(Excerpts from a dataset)
***

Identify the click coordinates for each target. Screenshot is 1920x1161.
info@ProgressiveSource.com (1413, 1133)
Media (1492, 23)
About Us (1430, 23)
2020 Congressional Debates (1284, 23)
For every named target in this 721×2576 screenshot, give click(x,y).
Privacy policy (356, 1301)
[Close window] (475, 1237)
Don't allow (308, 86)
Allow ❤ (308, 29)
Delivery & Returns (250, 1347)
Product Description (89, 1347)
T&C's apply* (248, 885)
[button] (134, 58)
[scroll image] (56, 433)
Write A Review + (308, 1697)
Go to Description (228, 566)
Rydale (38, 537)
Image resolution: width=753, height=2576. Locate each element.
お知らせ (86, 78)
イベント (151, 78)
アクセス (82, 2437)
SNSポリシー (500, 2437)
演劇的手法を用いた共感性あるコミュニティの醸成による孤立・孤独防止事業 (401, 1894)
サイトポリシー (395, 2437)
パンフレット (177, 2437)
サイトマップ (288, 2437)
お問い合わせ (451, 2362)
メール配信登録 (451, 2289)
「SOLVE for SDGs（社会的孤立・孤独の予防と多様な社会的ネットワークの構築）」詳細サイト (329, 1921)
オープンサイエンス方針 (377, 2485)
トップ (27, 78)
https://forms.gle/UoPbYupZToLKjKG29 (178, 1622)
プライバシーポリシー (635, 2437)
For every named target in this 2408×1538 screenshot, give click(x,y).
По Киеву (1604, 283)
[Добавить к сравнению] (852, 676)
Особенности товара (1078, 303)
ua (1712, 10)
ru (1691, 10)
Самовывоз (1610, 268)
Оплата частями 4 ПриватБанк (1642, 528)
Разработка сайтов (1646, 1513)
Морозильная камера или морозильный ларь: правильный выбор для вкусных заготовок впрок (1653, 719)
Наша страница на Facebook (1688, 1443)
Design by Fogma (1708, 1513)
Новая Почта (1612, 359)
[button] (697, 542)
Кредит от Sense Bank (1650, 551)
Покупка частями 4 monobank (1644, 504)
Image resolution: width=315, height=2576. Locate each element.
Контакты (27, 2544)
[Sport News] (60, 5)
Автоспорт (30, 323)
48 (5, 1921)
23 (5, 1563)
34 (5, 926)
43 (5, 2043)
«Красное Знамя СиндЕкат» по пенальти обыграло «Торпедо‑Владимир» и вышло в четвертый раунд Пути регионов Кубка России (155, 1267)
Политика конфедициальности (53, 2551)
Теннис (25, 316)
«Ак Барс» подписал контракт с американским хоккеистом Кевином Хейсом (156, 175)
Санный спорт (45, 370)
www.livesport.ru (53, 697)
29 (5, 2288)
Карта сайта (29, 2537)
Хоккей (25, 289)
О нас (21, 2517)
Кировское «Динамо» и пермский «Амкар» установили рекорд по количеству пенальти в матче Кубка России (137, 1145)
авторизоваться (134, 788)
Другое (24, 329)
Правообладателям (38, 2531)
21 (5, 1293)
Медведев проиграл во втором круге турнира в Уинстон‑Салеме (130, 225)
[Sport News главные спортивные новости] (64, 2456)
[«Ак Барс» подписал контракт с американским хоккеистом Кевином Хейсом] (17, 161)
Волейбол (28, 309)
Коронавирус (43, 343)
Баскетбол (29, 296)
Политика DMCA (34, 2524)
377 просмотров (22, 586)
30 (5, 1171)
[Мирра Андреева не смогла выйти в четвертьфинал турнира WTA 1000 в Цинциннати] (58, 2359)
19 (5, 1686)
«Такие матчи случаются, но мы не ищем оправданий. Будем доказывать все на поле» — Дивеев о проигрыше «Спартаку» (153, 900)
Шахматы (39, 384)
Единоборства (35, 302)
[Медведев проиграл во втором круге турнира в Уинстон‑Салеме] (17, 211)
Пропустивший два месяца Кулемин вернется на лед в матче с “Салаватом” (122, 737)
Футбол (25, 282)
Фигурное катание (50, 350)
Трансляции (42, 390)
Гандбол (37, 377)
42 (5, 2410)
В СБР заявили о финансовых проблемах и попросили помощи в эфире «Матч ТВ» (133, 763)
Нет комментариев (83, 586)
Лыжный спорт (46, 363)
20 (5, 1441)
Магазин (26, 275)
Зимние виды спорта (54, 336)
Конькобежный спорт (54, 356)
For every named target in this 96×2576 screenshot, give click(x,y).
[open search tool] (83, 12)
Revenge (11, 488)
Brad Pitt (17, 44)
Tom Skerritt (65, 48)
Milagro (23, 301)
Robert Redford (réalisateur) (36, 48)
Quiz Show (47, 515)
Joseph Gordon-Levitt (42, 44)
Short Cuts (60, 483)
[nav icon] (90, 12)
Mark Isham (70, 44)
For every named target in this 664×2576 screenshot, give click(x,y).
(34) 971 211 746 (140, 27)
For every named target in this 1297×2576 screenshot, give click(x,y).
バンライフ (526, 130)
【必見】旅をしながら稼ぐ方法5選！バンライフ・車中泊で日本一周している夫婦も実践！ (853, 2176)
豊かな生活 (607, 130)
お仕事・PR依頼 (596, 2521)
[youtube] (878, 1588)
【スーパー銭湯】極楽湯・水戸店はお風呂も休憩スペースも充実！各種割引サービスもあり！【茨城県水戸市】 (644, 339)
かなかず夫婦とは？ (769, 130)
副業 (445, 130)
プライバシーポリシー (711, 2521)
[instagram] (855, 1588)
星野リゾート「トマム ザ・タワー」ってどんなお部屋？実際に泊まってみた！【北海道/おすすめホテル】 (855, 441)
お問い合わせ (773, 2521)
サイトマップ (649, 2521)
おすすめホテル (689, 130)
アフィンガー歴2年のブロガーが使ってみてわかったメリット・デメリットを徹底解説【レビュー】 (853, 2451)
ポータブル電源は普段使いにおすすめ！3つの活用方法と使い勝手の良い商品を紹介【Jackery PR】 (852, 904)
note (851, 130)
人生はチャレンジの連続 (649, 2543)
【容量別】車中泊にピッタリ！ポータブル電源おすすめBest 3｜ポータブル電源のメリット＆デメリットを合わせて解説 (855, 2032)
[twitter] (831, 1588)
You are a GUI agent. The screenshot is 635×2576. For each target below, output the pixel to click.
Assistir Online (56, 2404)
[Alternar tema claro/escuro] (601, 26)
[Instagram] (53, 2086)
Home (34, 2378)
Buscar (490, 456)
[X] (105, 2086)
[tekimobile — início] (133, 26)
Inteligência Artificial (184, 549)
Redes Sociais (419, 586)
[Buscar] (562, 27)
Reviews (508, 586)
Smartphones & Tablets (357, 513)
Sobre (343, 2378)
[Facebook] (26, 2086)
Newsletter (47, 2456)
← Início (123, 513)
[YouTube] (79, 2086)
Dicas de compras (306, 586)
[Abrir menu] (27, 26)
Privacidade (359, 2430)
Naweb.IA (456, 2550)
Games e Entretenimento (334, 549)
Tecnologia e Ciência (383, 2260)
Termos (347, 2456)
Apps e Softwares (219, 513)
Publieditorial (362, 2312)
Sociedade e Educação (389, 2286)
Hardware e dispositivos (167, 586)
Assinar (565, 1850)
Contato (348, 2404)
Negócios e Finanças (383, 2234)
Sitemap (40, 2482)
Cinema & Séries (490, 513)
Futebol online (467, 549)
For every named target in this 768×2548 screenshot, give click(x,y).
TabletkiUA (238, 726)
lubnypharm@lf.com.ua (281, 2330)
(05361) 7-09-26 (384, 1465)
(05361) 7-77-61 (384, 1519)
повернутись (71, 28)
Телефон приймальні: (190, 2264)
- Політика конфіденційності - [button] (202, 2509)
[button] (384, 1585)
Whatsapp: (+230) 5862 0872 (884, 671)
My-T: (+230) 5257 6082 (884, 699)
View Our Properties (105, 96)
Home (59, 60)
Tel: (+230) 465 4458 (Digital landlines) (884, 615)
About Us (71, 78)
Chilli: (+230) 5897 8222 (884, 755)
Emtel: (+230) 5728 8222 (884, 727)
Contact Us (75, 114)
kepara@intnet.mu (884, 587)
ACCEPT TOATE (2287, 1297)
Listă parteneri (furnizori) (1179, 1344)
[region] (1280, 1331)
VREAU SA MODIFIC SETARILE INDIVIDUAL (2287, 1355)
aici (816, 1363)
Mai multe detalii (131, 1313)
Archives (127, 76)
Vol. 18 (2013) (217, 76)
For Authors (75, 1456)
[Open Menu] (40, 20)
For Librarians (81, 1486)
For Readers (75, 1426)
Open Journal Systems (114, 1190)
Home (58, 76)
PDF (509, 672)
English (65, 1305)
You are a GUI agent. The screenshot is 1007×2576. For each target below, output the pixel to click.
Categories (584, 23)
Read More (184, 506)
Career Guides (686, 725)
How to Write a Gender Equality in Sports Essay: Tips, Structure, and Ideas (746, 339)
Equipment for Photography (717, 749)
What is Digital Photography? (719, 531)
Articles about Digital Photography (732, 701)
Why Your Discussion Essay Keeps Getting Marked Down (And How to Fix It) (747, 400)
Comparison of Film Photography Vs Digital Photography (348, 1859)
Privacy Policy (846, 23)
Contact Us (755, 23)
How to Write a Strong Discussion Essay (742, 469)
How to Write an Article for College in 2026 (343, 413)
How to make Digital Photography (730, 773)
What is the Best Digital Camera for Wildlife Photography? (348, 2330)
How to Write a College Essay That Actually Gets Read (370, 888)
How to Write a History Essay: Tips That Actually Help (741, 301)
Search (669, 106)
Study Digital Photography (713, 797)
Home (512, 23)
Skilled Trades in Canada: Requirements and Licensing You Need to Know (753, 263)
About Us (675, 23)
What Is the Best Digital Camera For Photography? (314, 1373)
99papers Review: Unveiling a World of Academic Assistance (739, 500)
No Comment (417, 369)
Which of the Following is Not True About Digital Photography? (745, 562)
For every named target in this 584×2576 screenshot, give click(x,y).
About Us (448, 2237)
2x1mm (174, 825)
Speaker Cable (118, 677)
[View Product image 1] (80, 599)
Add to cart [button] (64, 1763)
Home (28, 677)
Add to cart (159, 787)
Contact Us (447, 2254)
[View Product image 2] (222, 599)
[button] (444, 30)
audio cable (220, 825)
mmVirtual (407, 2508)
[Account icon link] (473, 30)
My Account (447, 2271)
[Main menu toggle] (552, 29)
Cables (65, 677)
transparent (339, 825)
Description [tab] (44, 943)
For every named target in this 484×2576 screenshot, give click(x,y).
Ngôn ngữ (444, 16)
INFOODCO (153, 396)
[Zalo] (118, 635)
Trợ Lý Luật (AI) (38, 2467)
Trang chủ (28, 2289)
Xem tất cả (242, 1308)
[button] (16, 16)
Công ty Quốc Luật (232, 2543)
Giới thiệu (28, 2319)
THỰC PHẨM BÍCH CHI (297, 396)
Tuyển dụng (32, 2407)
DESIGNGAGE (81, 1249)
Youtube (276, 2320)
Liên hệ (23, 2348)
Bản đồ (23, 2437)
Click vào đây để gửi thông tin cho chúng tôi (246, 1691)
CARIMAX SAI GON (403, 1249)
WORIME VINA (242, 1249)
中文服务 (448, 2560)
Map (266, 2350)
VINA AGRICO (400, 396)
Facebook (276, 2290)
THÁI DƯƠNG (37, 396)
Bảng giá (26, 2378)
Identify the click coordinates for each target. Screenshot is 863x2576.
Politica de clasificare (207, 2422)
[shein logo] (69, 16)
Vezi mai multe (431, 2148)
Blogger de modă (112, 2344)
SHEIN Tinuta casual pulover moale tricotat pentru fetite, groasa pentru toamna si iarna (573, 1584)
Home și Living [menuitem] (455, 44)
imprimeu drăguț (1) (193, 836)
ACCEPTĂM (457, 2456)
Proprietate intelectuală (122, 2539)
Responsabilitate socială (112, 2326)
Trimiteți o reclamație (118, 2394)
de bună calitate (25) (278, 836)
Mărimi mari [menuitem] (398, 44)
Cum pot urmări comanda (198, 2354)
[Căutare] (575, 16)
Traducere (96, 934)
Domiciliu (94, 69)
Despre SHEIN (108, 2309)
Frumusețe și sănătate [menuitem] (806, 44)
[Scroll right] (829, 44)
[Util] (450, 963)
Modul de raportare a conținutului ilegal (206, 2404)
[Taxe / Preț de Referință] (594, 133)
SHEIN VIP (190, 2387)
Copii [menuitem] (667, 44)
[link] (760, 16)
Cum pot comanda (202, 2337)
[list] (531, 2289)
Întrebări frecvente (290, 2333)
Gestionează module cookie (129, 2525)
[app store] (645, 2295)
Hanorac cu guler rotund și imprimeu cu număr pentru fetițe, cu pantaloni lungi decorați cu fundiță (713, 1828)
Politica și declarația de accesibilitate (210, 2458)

***

> [Activity]: Reproduce exactly the lines above from the line with "aici (816, 1363)" to the line with "Search (669, 106)", including both, and add nothing.

> [Exercise output]:
aici (816, 1363)
Mai multe detalii (131, 1313)
Archives (127, 76)
Vol. 18 (2013) (217, 76)
For Authors (75, 1456)
[Open Menu] (40, 20)
For Librarians (81, 1486)
For Readers (75, 1426)
Open Journal Systems (114, 1190)
Home (58, 76)
PDF (509, 672)
English (65, 1305)
You are a GUI agent. The screenshot is 1007×2576. For each target below, output the pixel to click.
Categories (584, 23)
Read More (184, 506)
Career Guides (686, 725)
How to Write a Gender Equality in Sports Essay: Tips, Structure, and Ideas (746, 339)
Equipment for Photography (717, 749)
What is Digital Photography? (719, 531)
Articles about Digital Photography (732, 701)
Why Your Discussion Essay Keeps Getting Marked Down (And How to Fix It) (747, 400)
Comparison of Film Photography Vs Digital Photography (348, 1859)
Privacy Policy (846, 23)
Contact Us (755, 23)
How to Write a Strong Discussion Essay (742, 469)
How to Write an Article for College in 2026 (343, 413)
How to make Digital Photography (730, 773)
What is the Best Digital Camera for Wildlife Photography? (348, 2330)
How to Write a College Essay That Actually Gets Read (370, 888)
How to Write a History Essay: Tips That Actually Help (741, 301)
Search (669, 106)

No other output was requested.